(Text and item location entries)
## START

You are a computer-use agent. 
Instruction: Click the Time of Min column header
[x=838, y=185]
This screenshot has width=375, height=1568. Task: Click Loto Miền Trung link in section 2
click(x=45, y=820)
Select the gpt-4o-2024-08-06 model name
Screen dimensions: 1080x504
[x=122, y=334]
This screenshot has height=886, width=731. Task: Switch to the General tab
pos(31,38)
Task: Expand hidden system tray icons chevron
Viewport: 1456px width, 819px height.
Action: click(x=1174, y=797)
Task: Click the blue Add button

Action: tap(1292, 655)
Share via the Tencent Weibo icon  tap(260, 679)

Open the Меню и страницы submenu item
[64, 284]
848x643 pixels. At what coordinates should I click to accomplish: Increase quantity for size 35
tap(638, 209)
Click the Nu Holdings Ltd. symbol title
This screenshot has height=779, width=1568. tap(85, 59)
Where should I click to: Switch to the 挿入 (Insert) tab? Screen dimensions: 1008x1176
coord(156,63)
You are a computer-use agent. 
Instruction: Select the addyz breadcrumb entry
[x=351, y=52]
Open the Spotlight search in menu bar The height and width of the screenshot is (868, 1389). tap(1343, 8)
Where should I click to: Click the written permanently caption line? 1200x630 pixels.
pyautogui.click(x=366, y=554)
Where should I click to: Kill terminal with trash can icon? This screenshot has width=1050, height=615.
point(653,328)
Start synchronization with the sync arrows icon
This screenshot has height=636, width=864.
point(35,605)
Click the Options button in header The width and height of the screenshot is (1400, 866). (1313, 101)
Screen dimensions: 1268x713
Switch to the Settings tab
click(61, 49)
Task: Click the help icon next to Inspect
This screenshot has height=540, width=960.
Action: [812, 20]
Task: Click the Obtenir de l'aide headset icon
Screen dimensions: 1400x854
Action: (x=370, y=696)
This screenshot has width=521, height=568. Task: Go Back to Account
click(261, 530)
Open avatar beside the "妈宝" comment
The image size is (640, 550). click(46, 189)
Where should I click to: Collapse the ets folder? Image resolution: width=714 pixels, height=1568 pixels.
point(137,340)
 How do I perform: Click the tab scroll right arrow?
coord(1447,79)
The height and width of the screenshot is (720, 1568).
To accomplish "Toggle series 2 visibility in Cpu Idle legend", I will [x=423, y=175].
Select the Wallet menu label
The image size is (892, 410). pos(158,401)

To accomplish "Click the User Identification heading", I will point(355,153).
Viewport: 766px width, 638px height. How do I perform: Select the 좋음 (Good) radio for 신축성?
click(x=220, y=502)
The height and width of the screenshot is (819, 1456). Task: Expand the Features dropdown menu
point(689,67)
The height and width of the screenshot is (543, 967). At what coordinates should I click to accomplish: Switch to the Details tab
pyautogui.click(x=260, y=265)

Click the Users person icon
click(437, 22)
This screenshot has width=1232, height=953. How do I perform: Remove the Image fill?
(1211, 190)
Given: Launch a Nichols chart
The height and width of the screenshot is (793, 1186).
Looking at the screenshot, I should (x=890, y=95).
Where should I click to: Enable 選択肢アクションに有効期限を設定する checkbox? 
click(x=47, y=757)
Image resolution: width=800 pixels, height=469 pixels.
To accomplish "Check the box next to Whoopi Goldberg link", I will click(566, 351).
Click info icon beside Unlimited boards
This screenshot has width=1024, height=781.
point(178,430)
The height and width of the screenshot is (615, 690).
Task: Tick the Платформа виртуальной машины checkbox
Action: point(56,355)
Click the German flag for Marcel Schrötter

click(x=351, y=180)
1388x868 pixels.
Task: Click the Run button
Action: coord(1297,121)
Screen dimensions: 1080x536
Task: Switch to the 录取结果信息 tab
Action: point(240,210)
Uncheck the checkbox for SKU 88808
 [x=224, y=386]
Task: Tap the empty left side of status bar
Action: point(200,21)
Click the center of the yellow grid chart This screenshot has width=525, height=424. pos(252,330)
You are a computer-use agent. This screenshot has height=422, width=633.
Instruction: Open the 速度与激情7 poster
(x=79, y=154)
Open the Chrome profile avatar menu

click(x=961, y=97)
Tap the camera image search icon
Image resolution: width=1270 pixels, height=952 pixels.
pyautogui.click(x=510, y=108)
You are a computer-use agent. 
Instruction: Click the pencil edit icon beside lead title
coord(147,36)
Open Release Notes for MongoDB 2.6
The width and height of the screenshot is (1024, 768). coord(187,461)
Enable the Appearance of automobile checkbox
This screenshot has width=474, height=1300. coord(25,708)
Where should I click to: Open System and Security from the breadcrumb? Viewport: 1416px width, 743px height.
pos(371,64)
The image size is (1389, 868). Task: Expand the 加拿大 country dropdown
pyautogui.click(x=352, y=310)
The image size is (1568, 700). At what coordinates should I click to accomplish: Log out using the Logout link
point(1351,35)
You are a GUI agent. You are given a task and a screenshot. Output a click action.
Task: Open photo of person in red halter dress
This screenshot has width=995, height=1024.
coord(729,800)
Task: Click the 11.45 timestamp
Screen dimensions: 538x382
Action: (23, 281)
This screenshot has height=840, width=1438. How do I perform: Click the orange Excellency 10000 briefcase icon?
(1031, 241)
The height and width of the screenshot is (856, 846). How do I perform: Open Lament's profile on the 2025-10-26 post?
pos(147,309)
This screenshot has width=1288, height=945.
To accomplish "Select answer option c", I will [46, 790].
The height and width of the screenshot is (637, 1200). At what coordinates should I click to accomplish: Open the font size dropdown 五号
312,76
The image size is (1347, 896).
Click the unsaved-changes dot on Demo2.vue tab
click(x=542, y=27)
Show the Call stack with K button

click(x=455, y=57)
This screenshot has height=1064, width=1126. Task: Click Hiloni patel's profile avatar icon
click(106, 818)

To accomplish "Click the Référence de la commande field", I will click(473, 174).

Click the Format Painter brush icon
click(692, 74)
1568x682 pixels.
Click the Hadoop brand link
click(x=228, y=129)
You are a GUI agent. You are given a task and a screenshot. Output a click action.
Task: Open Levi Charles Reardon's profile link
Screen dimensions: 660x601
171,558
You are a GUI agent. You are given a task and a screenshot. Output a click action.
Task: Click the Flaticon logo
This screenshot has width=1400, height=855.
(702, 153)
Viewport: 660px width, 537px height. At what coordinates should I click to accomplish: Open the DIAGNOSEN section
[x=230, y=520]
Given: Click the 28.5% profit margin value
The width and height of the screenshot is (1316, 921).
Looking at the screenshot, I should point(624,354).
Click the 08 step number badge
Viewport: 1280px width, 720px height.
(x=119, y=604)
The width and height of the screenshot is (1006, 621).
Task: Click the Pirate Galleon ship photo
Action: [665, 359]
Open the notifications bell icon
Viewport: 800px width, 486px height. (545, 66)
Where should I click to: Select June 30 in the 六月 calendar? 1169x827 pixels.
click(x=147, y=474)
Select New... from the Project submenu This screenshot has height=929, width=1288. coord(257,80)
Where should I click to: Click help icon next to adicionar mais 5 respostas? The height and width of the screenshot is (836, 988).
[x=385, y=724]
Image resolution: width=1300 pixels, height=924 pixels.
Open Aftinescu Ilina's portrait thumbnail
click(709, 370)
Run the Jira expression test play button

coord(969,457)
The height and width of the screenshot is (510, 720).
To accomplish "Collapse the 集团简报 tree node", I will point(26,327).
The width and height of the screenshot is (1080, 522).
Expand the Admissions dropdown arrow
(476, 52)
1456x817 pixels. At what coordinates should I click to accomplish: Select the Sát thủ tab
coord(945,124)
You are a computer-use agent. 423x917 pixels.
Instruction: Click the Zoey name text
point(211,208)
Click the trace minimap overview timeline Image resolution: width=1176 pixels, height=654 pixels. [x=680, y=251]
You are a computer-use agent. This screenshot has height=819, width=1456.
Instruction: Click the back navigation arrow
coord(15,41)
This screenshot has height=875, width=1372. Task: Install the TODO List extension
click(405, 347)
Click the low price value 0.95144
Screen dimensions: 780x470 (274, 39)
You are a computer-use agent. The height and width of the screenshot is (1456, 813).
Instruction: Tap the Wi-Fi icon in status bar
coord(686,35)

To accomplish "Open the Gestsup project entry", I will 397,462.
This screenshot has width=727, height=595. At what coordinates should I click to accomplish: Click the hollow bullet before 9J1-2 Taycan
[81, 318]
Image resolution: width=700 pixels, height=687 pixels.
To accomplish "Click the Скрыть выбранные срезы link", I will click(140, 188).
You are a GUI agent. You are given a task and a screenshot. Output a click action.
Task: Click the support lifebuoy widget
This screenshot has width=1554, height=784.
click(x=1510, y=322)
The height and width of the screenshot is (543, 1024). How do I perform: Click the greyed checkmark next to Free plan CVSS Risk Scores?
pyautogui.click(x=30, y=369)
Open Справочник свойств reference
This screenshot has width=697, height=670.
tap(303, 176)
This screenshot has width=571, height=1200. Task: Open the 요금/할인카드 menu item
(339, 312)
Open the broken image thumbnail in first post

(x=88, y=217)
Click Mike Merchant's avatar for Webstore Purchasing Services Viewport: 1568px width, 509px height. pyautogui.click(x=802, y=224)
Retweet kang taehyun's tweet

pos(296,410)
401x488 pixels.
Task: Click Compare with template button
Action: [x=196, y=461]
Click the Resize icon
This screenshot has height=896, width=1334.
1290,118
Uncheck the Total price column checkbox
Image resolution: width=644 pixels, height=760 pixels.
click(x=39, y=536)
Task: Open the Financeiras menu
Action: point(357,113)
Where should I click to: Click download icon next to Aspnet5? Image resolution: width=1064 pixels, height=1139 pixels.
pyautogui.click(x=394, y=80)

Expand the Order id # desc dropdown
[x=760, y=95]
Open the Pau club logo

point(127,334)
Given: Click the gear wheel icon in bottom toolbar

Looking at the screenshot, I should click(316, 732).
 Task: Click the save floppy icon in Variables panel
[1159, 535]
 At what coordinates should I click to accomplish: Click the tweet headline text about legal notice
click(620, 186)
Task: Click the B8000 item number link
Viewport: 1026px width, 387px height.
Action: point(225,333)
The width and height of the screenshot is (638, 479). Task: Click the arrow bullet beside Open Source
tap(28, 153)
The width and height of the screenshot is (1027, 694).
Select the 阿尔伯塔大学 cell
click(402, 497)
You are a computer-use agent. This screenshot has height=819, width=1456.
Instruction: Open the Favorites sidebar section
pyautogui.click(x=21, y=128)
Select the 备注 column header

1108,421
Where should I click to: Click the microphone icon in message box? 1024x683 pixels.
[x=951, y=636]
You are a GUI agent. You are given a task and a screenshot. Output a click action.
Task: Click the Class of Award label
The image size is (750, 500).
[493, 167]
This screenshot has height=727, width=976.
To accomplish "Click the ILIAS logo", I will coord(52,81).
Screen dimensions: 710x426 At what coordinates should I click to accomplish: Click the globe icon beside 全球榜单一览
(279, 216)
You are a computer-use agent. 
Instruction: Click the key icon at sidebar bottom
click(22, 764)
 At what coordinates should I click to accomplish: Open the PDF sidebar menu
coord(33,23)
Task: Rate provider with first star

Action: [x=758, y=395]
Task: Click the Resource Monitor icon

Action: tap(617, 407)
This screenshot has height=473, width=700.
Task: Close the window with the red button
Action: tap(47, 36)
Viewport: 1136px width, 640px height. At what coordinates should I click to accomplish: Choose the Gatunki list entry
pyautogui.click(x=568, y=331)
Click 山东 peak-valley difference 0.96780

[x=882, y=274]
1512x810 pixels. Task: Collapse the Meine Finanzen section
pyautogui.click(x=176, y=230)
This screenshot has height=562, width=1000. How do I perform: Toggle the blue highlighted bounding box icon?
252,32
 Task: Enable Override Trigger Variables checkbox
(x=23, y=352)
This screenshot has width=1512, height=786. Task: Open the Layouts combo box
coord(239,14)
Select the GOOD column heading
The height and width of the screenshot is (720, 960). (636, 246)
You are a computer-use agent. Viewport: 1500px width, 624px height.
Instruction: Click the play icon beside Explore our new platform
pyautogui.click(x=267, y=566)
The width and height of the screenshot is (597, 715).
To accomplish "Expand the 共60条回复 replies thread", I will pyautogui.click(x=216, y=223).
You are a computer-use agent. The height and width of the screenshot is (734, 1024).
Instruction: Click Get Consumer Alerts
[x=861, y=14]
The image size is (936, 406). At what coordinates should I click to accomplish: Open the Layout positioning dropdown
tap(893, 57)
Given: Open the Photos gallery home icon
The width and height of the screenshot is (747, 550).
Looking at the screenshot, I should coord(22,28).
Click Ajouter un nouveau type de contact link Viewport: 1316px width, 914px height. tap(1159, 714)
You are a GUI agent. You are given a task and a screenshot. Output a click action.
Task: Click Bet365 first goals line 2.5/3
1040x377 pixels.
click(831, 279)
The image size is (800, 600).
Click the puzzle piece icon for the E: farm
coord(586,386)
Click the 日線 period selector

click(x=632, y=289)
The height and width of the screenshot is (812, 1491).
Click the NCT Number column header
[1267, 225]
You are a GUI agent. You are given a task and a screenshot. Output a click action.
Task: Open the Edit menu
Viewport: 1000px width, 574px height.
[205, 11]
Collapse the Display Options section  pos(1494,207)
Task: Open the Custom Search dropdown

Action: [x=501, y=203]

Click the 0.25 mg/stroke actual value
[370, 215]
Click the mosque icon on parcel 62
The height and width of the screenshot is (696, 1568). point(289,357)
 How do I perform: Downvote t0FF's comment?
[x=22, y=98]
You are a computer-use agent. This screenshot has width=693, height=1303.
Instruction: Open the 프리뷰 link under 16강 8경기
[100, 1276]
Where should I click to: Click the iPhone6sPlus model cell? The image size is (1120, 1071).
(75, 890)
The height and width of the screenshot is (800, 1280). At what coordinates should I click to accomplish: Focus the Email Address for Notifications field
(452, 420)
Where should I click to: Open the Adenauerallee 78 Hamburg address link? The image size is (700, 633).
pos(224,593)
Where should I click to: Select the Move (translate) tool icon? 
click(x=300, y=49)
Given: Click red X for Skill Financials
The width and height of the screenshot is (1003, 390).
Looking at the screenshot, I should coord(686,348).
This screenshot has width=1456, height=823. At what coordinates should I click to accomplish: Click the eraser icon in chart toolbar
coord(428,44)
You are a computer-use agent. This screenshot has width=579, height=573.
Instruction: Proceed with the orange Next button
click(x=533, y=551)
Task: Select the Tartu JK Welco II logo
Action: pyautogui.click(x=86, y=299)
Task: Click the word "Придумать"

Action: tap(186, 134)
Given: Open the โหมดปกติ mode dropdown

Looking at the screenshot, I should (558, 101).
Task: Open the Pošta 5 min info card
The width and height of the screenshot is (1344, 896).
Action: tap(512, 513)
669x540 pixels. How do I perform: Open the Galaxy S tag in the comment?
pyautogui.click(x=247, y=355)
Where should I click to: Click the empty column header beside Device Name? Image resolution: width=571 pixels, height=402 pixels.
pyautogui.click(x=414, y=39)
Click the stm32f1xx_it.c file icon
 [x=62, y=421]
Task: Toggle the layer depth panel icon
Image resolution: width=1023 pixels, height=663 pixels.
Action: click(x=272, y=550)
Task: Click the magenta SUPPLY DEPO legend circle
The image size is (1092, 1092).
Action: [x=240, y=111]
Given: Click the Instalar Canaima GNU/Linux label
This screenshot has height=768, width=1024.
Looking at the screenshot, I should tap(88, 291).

## END

Stated problem:
Rewrite the records starting at the line containing "Click the Resize icon" and ending at the line containing "[1159, 535]", swapping "icon" for "button" throughout and leaving everything else unchanged.

Result for this exercise:
Click the Resize button
This screenshot has height=896, width=1334.
1290,118
Uncheck the Total price column checkbox
Image resolution: width=644 pixels, height=760 pixels.
click(x=39, y=536)
Task: Open the Financeiras menu
Action: point(357,113)
Where should I click to: Click download button next to Aspnet5? Image resolution: width=1064 pixels, height=1139 pixels.
pyautogui.click(x=394, y=80)

Expand the Order id # desc dropdown
[x=760, y=95]
Open the Pau club logo

point(127,334)
Given: Click the gear wheel button in bottom toolbar

Looking at the screenshot, I should click(316, 732).
 Task: Click the save floppy button in Variables panel
[1159, 535]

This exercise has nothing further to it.